Seven years ago I was teaching a slug student who struggled with things, and her oral reading was awful. At the start of the course I let her pain through reading three sentences aloud to her classmates before respectfully moving on to the next student. After observing her repel everything we were learning in class and listening to her abuse herself over and over with her own self-talk, I finally pulled her aside and did the above (i.e. positive shock and awe), and encouraged her to read anything … just anything … for 30 minutes at night before going to bed. “Just read something! Steamy romance even,” I pleaded and then said quite seriously, “And I won’t tolerate you beating yourself up in my class any more. No more whatevers, yeah buts, or I’m stupids. Seriously.”

Three months passed and she would tell me from time to time she was finishing books. I continued to encourage her, but I remember being frustrated with her ongoing sluggish behavior in my class … but I didn’t want to be too hard on her either. With two weeks left in class we were reading a passage aloud and I asked her to read for the first time in 4 months. I was absolutely floored with how much she had improved. It was still tough to listen to, but it dawned on me that this slug student really had been reading. She really was trying. Her improvement was huge!
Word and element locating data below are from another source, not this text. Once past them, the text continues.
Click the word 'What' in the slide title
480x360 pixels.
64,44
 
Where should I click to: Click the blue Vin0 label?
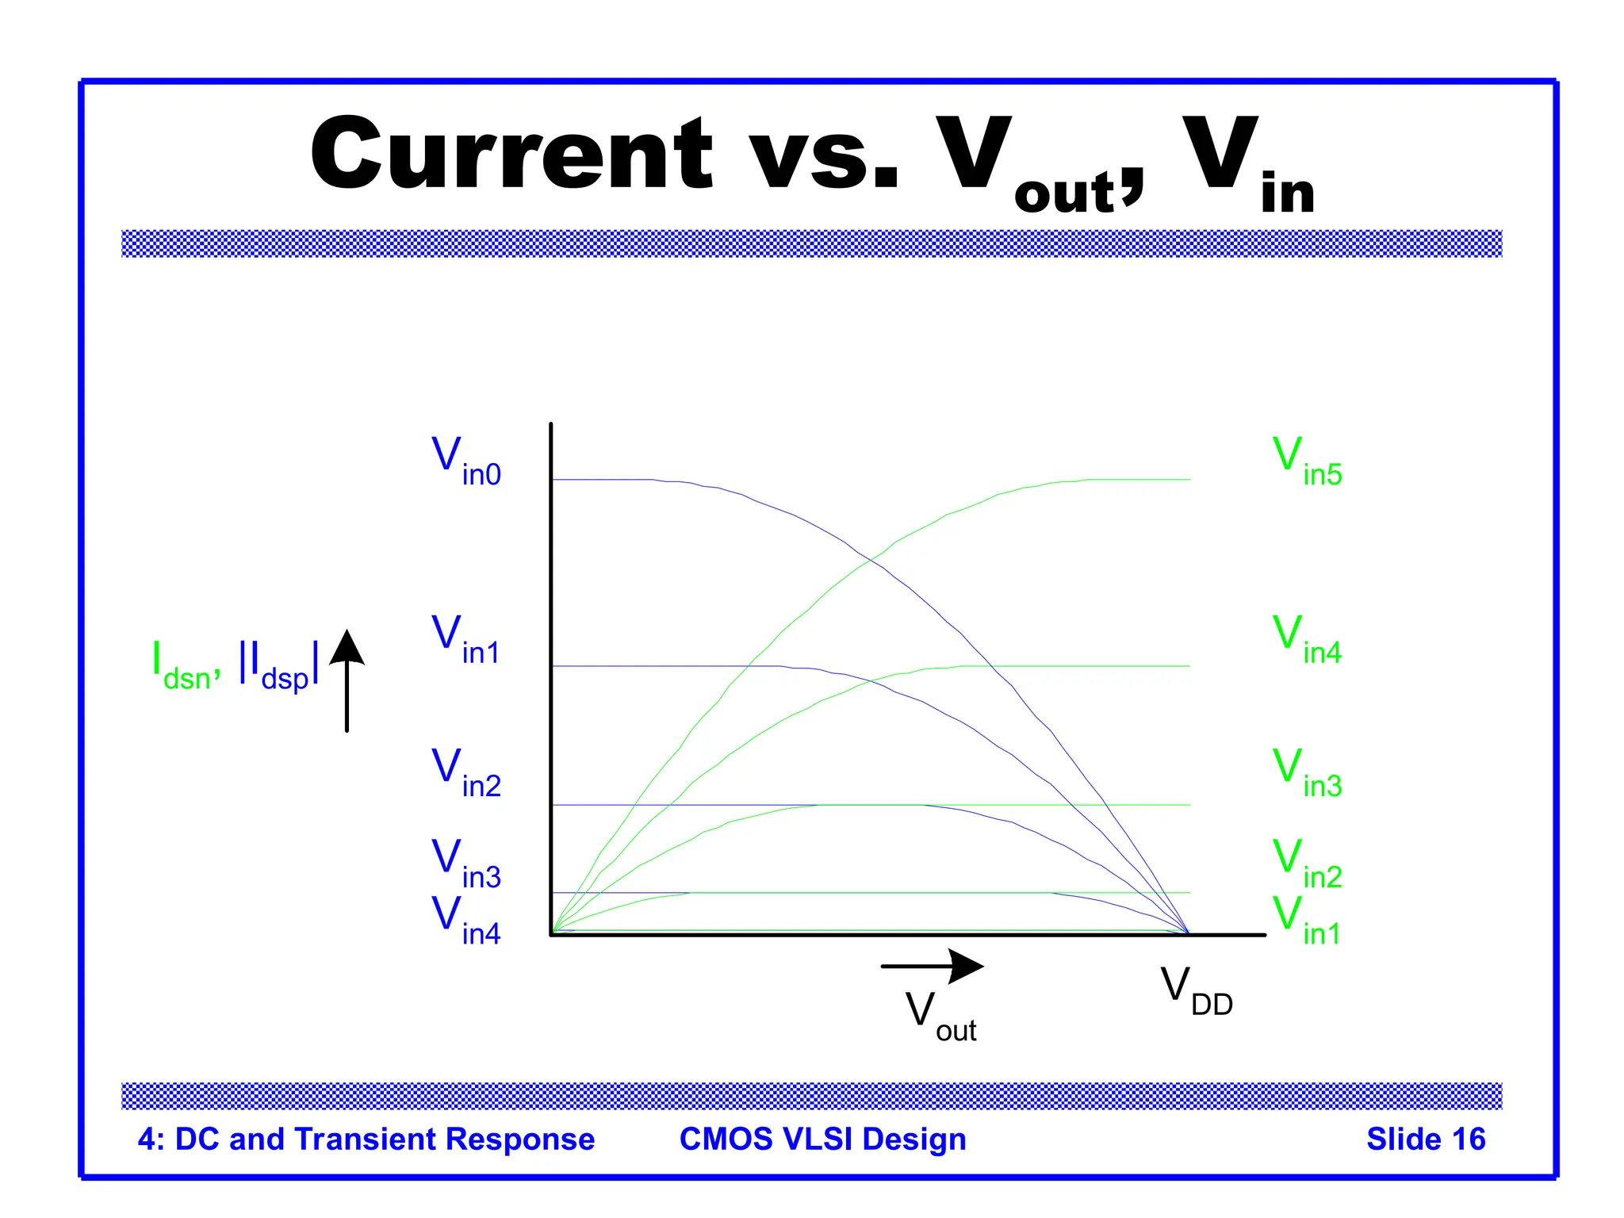click(465, 461)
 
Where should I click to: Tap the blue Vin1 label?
click(465, 639)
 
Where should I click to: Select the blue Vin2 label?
click(465, 772)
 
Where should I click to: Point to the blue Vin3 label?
click(465, 864)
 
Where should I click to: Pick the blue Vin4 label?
click(465, 920)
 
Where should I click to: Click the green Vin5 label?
click(1307, 461)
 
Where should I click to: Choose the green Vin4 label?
click(1307, 639)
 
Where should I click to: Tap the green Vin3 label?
click(1307, 772)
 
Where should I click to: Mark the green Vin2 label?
click(1307, 864)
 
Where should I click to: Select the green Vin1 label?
click(1307, 920)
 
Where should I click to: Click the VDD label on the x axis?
click(1196, 990)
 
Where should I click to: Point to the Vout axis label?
click(940, 1017)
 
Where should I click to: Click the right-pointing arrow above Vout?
click(933, 966)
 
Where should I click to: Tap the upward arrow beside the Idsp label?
click(347, 680)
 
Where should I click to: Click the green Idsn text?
click(185, 666)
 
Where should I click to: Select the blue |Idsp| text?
click(279, 666)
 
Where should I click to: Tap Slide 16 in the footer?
click(1425, 1139)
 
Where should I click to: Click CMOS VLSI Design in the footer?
click(822, 1139)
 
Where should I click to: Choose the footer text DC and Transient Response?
click(384, 1139)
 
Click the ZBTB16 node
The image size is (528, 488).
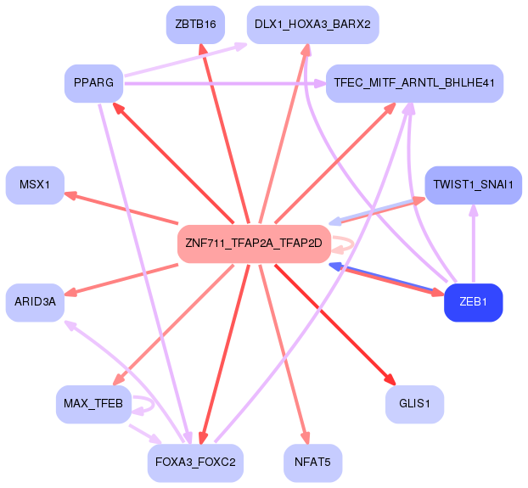click(195, 24)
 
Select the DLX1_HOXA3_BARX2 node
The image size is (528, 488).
click(312, 24)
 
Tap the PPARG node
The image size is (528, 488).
click(93, 83)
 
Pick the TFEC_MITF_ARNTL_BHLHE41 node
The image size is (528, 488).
click(415, 84)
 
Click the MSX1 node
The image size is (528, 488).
click(35, 184)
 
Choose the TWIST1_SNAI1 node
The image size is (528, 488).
click(473, 184)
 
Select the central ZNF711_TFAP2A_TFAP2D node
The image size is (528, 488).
click(253, 244)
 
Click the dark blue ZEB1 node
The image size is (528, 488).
click(473, 302)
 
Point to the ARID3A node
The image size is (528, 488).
click(35, 302)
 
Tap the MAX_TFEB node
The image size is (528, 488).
click(93, 403)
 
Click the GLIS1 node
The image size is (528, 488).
click(414, 403)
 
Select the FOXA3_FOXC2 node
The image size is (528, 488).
click(195, 463)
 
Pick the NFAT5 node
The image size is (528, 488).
click(312, 463)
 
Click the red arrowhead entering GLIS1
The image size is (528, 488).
click(390, 380)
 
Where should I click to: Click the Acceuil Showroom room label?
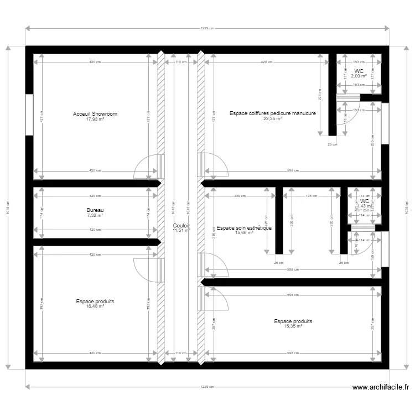[x=95, y=114]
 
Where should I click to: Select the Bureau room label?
[x=95, y=211]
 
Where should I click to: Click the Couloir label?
[x=181, y=226]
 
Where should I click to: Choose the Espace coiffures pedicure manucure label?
[x=273, y=113]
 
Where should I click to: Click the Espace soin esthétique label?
[x=244, y=227]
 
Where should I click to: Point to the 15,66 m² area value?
[x=244, y=232]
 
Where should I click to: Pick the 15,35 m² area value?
[x=293, y=326]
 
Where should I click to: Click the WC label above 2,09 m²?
[x=359, y=71]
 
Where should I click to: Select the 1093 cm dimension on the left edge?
[x=8, y=208]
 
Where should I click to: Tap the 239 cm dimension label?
[x=240, y=196]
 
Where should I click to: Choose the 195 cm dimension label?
[x=311, y=196]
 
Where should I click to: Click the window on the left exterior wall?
[x=29, y=115]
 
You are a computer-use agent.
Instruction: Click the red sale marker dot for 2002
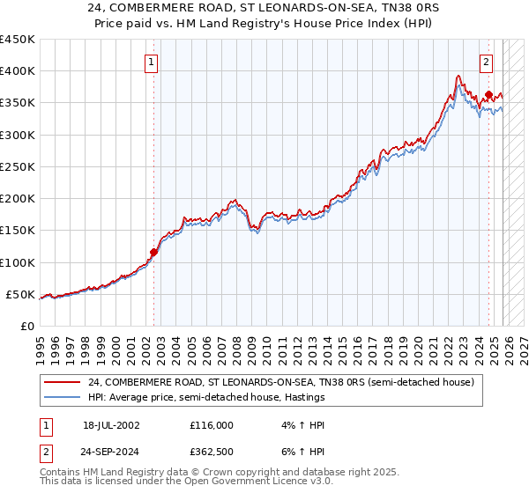[x=153, y=252]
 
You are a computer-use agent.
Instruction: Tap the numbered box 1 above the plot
[x=153, y=63]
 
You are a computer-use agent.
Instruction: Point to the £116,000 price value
[x=212, y=425]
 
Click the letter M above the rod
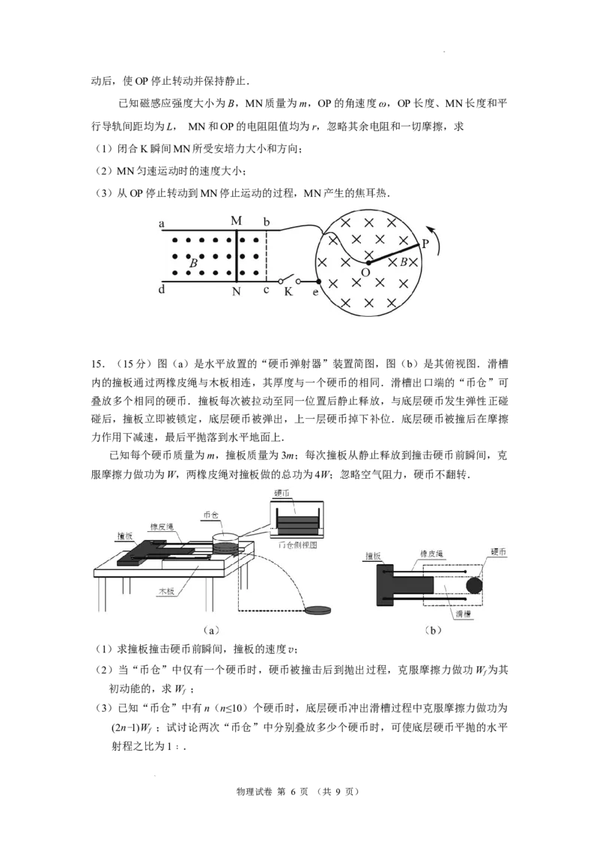coord(237,221)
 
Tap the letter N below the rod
coord(237,291)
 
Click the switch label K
coord(288,291)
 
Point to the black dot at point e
coord(318,282)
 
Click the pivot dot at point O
coord(368,263)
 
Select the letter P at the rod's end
coord(425,244)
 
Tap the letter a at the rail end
coord(162,223)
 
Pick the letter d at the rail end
coord(162,289)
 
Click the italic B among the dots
coord(193,264)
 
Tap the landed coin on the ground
coord(319,610)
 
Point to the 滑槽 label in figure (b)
coord(462,614)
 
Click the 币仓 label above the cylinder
coord(211,515)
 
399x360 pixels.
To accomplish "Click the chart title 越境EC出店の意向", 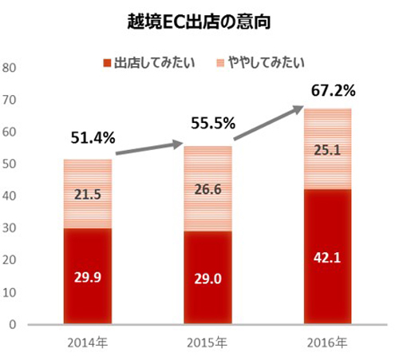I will (200, 22).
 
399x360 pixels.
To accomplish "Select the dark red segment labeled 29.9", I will (88, 276).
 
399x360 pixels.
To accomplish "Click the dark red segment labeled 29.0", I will (207, 278).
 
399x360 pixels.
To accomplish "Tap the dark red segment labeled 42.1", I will (327, 257).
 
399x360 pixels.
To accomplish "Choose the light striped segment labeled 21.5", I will (88, 194).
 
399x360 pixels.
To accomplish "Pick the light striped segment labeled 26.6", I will (207, 188).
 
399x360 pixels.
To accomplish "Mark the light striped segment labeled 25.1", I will (327, 148).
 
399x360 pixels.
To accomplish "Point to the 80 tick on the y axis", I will (10, 67).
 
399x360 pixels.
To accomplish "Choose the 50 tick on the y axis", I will (10, 164).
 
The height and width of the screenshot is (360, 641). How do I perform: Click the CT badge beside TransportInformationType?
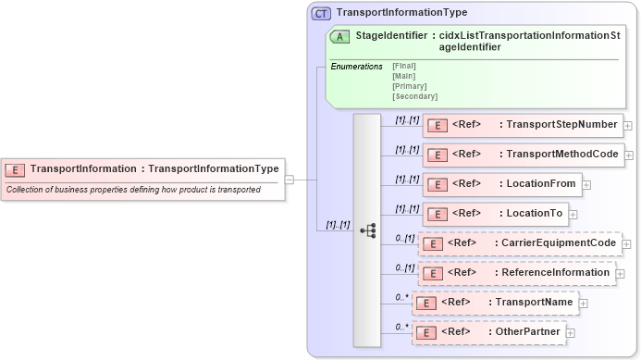[321, 13]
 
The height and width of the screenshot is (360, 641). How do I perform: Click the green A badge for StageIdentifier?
[339, 37]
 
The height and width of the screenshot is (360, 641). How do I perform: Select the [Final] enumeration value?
[404, 66]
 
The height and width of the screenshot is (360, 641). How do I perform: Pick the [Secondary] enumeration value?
[414, 95]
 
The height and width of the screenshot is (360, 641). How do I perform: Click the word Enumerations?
[356, 67]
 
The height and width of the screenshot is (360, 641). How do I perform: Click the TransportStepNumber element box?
[523, 125]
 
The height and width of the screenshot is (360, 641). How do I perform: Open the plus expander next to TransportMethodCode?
[629, 155]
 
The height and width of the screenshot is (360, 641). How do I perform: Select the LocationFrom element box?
[502, 184]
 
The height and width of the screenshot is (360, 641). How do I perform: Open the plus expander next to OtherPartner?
[571, 333]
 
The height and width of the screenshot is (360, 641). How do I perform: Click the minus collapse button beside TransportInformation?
[290, 180]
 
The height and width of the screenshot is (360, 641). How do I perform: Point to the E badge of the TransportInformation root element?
[15, 169]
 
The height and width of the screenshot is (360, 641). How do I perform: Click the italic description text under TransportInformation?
[133, 190]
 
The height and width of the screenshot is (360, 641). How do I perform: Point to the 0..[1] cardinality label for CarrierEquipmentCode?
[404, 238]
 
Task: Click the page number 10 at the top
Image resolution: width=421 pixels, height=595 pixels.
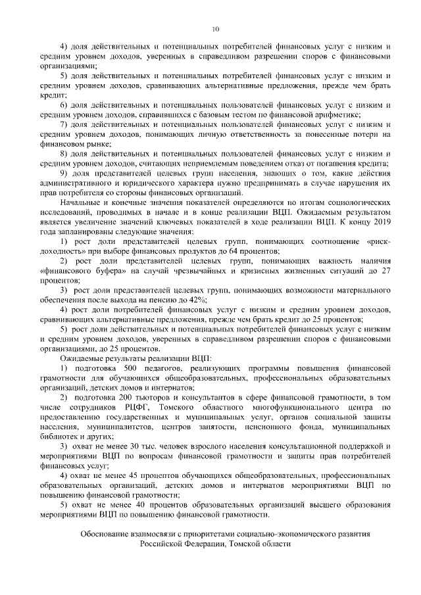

So I stopped her mid-sentence. She flinched. I said to her in front of all the students, “Get on up and stand on top of your desk chair.” I knew she was thinking the worst, but she obliged nonetheless. I explained to the class of students (hamming it up … in kind of an angry tone) that I had NEVER seen a student do what she did. And finally, I asked the class to give her a standing ovation for improving so much in her oral reading. They were a great group of students, we clapped and cheered for 3-5 seconds, and that was the end of it. When it was all said and done, I had maybe invested 20 minutes of time that semester working on that individual student.

Last year I met up with a few students from that class for dinner at the restaurant across the street from my house. She was there, and she was looking great. At a certain point during our two hours of reminiscing, she pulled me aside and said, “You were the only one Mr. Ross. You were the only one who believed in me. Everyone else thought I was stupid. My family, my friends, my boyfriends. You were it. The only one. It changed everything. I don’t know how I can thank you.”

20 minutes of positive shock and awe. Don’t write your slug students off. Validate them. Let them know you care.